At the same time that a fuss was growing over coal seam gas developments in New South Wales and Queensland, the federal government totally ignored the pushback from rural and regional communities to wind farms encroaching on their living space.
Development of a standard set of rules, accepted by the States, for wind farm construction across the country would have been possibly one of the easier things to do in 2008-09, but it was never attempted.
Instead, Rudd, Wong and Garrett devoted some of their time to creating a mess in the RET market and, as a result, orderly development of wind power is well and truly lagging while new, Coalition State governments are buying rural popularity by imposing more strict conditions on wind sites, creating differing standards along the east coast.
As the Bureau of Resources & Energy Economics modelling demonstrates, the “clean energy future” postulated by the Gillard government requires the generation mix in 2035 – a quarter century from now – to include about 49,000 gigawatt hours annually of wind farm output, 12 times today’s supply from this source.
Getting to this point will require a substantial capital outlay on wind – perhaps $50 billion, although such calculations are fraught with difficulty because one cannot know the input costs over such a period of time.
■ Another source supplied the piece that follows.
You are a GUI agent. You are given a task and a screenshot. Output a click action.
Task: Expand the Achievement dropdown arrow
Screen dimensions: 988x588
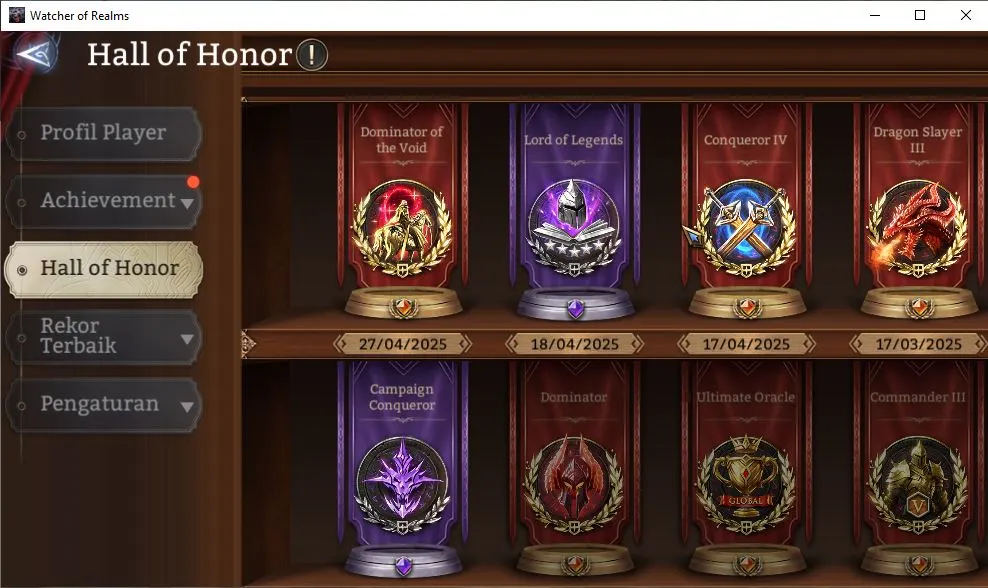tap(187, 204)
The energy white paper also foresees some $26 billion being spent on transmission out to 2030 and a fair bit of this will be needed to connect remotely-sited renewable energy (mostly wind farms) to the main grid.
Meanwhile, the biggest single investment in renewables to serve the east coast market isn’t to happen inside Australia at all and its costs are not included in official calculations.
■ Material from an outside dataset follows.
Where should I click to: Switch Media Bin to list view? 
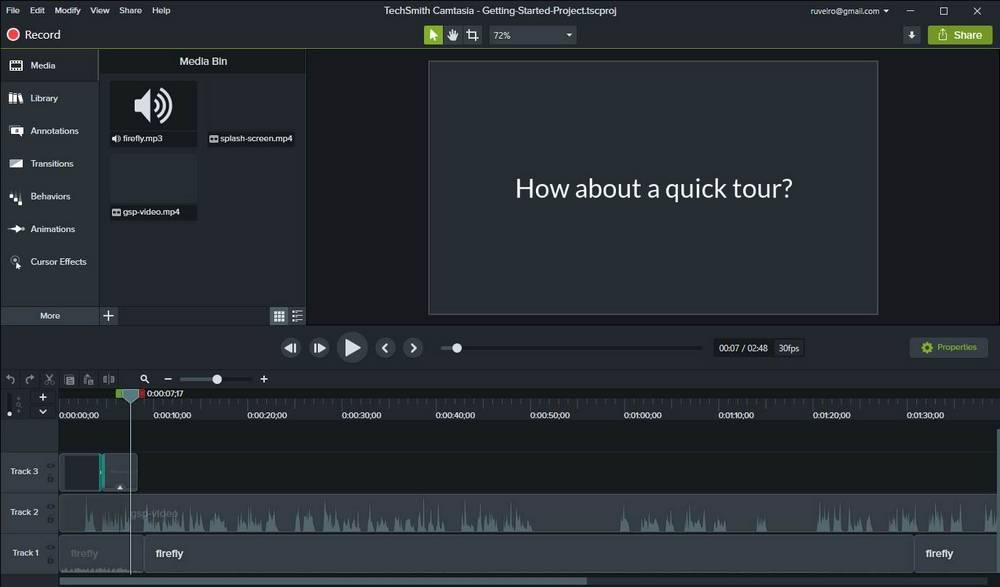click(297, 316)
This is the Purari River hydro-electric project in Papua New Guinea, to be linked to Australia by undersea transmission cables, a project by Origin Energy for which there is no official capex estimate, but which analysts claim will cost at least $10 billion.
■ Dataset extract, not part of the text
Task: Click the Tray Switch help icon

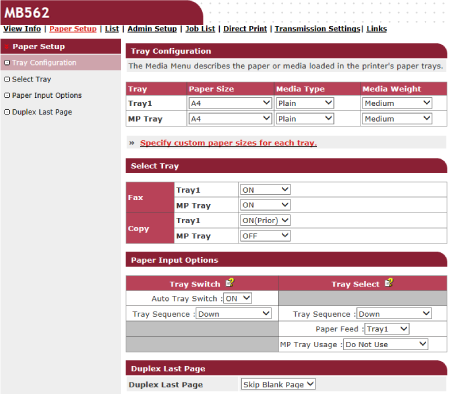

Origin Energy managing director Grant King was recently in the media arguing that the Purari River development could be the catalyst for a new manufacturing hub in northern Queensland.
Nuclear power proponents – of an approach that is anathema to the Greens and not likely to be taken on board the sinking ship that is the Gillard government – will look at all this and argue that the biggest single zero-emission step Australia could take over 25 years is to embrace the latest in reactor technology.
The federal government’s official view is that we should drive on with renewable energy and only consider nuclear if this falters.
The government’s view also, as modelled for Treasury in the “clean energy future” scenarios, is that the largest source of new electricity technology beyond 2035 will be coal power and gas power with carbon capture and storage, but it has banned support for CCS by the Clean Energy Finance Corporation under pressure from the Greens.
Go figure, as they say.
My Latin teacher, when I was a pimply schoolboy 55 years ago, used to make me write out “Quem deus vult perdere, dementat prius” over and over again on the blackboard as punishment for (not infrequent) misbehaviour.
It translates as “Those whom the gods wish to destroy, they first make mad.”
(By the way, average household electricity demand in Australia in 1955 was just two megawatt hours a year.
(By 1970 this had doubled and it has virtually doubled again now. To which, one can add that the number of households with air-conditioning has risen from 23 per cent in the 1970s to 72 per cent now, with half of us running two or more units, and continues to rise.
(As well, since the 1970s, manufacturing’s requirement for electricity and that of the commercial and public services sector have each risen more than three-fold.
(Much of the network system serving this demand was constructed 30 years ago and longer. Hence the current networks capex outlays.
(They are not a “subsidy” for fossil fuelled generators.
(They are the cost of the requirements we place on an essential service – one for which the vast majority of users have security, reliability and price as their highest concerns.)